• _What you will do_:
Starting with the first line, transcribe the material exactly through to the last.

*** Task data ***

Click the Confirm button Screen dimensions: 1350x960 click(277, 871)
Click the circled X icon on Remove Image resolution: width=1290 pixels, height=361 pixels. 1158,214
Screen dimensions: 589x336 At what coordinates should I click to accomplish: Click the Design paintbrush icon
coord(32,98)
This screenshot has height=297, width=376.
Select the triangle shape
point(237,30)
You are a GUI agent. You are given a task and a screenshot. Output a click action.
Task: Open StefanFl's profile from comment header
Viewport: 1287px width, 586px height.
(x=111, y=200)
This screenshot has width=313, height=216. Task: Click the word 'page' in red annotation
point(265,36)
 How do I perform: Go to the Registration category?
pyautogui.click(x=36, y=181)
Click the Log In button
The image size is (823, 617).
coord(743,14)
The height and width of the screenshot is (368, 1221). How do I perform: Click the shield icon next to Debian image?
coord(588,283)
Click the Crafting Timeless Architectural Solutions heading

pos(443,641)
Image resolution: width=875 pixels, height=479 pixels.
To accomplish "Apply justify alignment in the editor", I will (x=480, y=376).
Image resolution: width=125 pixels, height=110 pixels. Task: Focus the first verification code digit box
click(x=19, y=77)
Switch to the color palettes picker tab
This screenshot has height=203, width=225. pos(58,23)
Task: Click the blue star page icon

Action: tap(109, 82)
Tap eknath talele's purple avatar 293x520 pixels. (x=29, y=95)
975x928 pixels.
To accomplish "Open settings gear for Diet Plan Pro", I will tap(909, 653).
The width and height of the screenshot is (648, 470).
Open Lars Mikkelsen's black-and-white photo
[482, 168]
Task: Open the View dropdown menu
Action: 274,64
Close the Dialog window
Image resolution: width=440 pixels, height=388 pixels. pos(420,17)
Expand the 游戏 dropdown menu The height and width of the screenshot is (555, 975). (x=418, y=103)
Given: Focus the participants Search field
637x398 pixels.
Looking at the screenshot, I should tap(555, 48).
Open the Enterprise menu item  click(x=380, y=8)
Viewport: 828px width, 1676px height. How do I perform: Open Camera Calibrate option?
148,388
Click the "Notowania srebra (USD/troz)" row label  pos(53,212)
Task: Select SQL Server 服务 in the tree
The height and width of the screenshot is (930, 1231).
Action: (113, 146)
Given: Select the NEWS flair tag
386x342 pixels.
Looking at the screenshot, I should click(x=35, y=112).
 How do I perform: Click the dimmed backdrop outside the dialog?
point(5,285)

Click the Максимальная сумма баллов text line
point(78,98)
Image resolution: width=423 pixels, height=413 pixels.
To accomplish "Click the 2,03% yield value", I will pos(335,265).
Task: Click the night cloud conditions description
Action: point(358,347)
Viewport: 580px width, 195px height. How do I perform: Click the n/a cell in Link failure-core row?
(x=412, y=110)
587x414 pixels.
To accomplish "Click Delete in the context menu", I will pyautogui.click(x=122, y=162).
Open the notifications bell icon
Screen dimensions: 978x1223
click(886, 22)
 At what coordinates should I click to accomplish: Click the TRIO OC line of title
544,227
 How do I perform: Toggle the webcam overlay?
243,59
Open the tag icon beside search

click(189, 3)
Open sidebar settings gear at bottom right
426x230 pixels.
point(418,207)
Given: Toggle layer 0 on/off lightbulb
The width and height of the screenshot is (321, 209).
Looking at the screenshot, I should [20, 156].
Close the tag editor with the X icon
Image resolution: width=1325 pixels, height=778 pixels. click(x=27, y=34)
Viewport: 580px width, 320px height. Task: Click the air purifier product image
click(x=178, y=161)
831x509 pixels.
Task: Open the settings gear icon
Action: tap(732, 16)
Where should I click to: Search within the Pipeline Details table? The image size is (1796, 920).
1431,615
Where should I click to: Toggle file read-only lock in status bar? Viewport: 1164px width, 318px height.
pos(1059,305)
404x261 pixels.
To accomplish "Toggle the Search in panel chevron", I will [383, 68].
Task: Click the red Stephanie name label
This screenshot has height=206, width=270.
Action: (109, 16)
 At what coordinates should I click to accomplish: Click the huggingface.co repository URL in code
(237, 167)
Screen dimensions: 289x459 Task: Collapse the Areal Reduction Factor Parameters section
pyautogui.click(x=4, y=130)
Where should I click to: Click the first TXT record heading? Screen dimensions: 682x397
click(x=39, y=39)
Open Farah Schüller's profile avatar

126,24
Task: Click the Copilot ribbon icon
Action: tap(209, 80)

*** End of Task data ***

• _Result for this exercise_:
Click the Confirm button Screen dimensions: 1350x960 click(277, 871)
Click the circled X icon on Remove Image resolution: width=1290 pixels, height=361 pixels. 1158,214
Screen dimensions: 589x336 At what coordinates should I click to accomplish: Click the Design paintbrush icon
coord(32,98)
This screenshot has height=297, width=376.
Select the triangle shape
point(237,30)
You are a GUI agent. You are given a task and a screenshot. Output a click action.
Task: Open StefanFl's profile from comment header
Viewport: 1287px width, 586px height.
(x=111, y=200)
This screenshot has width=313, height=216. Task: Click the word 'page' in red annotation
point(265,36)
 How do I perform: Go to the Registration category?
pyautogui.click(x=36, y=181)
Click the Log In button
The image size is (823, 617).
coord(743,14)
The height and width of the screenshot is (368, 1221). How do I perform: Click the shield icon next to Debian image?
coord(588,283)
Click the Crafting Timeless Architectural Solutions heading

pos(443,641)
Image resolution: width=875 pixels, height=479 pixels.
To accomplish "Apply justify alignment in the editor", I will (x=480, y=376).
Image resolution: width=125 pixels, height=110 pixels. Task: Focus the first verification code digit box
click(x=19, y=77)
Switch to the color palettes picker tab
This screenshot has height=203, width=225. pos(58,23)
Task: Click the blue star page icon

Action: tap(109, 82)
Tap eknath talele's purple avatar 293x520 pixels. (x=29, y=95)
975x928 pixels.
To accomplish "Open settings gear for Diet Plan Pro", I will tap(909, 653).
The width and height of the screenshot is (648, 470).
Open Lars Mikkelsen's black-and-white photo
[482, 168]
Task: Open the View dropdown menu
Action: 274,64
Close the Dialog window
Image resolution: width=440 pixels, height=388 pixels. pos(420,17)
Expand the 游戏 dropdown menu The height and width of the screenshot is (555, 975). (x=418, y=103)
Given: Focus the participants Search field
637x398 pixels.
Looking at the screenshot, I should tap(555, 48).
Open the Enterprise menu item  click(x=380, y=8)
Viewport: 828px width, 1676px height. How do I perform: Open Camera Calibrate option?
148,388
Click the "Notowania srebra (USD/troz)" row label  pos(53,212)
Task: Select SQL Server 服务 in the tree
The height and width of the screenshot is (930, 1231).
Action: (113, 146)
Given: Select the NEWS flair tag
386x342 pixels.
Looking at the screenshot, I should click(x=35, y=112).
 How do I perform: Click the dimmed backdrop outside the dialog?
point(5,285)

Click the Максимальная сумма баллов text line
point(78,98)
Image resolution: width=423 pixels, height=413 pixels.
To accomplish "Click the 2,03% yield value", I will pos(335,265).
Task: Click the night cloud conditions description
Action: point(358,347)
Viewport: 580px width, 195px height. How do I perform: Click the n/a cell in Link failure-core row?
(x=412, y=110)
587x414 pixels.
To accomplish "Click Delete in the context menu", I will pyautogui.click(x=122, y=162).
Open the notifications bell icon
Screen dimensions: 978x1223
click(886, 22)
 At what coordinates should I click to accomplish: Click the TRIO OC line of title
544,227
 How do I perform: Toggle the webcam overlay?
243,59
Open the tag icon beside search

click(189, 3)
Open sidebar settings gear at bottom right
426x230 pixels.
point(418,207)
Given: Toggle layer 0 on/off lightbulb
The width and height of the screenshot is (321, 209).
Looking at the screenshot, I should [20, 156].
Close the tag editor with the X icon
Image resolution: width=1325 pixels, height=778 pixels. click(x=27, y=34)
Viewport: 580px width, 320px height. Task: Click the air purifier product image
click(x=178, y=161)
831x509 pixels.
Task: Open the settings gear icon
Action: tap(732, 16)
Where should I click to: Search within the Pipeline Details table? The image size is (1796, 920).
1431,615
Where should I click to: Toggle file read-only lock in status bar? Viewport: 1164px width, 318px height.
pos(1059,305)
404x261 pixels.
To accomplish "Toggle the Search in panel chevron", I will [383, 68].
Task: Click the red Stephanie name label
This screenshot has height=206, width=270.
Action: (109, 16)
 At what coordinates should I click to accomplish: Click the huggingface.co repository URL in code
(237, 167)
Screen dimensions: 289x459 Task: Collapse the Areal Reduction Factor Parameters section
pyautogui.click(x=4, y=130)
Where should I click to: Click the first TXT record heading? Screen dimensions: 682x397
click(x=39, y=39)
Open Farah Schüller's profile avatar

126,24
Task: Click the Copilot ribbon icon
Action: tap(209, 80)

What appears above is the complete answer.